Bangladeshi cricketer (born 1986)

Mohammad Jahurul Islam Omi (মোহম্মাদ জহুরুল ইসলাম, born 12 December 1986) is a Bangladeshi international cricketer. He played Test, One Day International and Twenty20 International cricket for Bangladesh between 2010 and 2013.

==Career==
Jahurul Islam made his debut for Rajshahi Division in 2002/03 playing through the 2006/07 season. He also played for Bangladesh A in 2004, scoring 87 against England A. A right-handed batsman and occasional off-break bowler and wicket keeper. He is sometimes referred to on scoresheets by his nickname Aumi. He has scored two first-class centuries for his state, with a best of 139 against Barisal Division. He scored 71 against Dhaka Division in the one day game.
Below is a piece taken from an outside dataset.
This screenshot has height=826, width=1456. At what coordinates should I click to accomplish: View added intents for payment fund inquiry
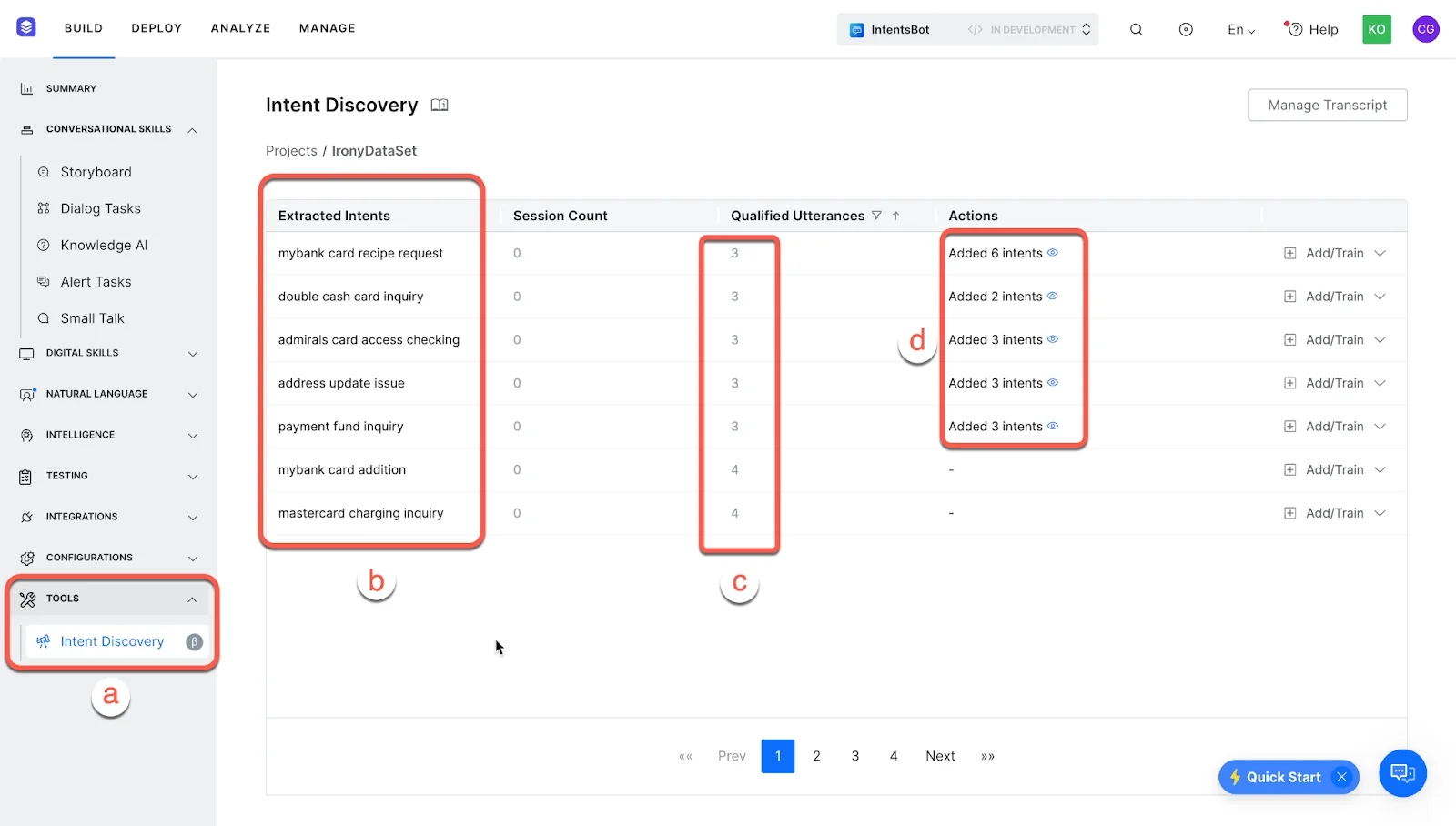tap(1053, 426)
He was the leading run-scorer for Gazi Group Cricketers in the 2017–18 Dhaka Premier Division Cricket League, with 401 runs in 14 matches.
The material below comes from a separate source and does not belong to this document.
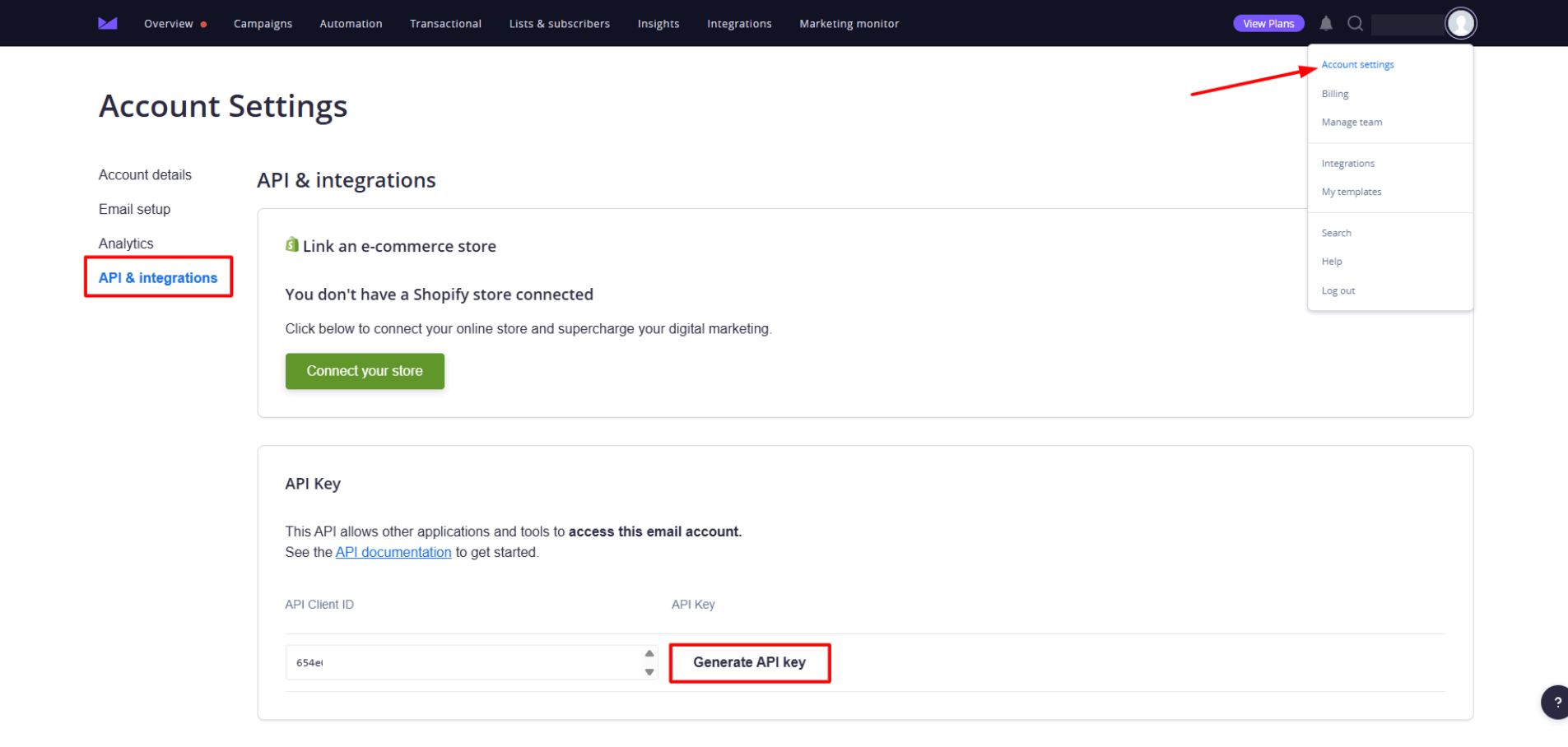Click the search magnifier icon
Image resolution: width=1568 pixels, height=747 pixels.
1354,23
In October 2018, he was named in the squad for the Khulna Titans team, following the draft for the 2018–19 Bangladesh Premier League. He was the leading run-scorer for Abahani Limited in the 2018–19 Dhaka Premier Division Cricket League tournament, with 735 runs in 16 matches. In August 2019, he was one of 35 cricketers named in a training camp ahead of Bangladesh's 2019–20 season. In November 2019, he was selected to play for the Rangpur Rangers in the 2019–20 Bangladesh Premier League.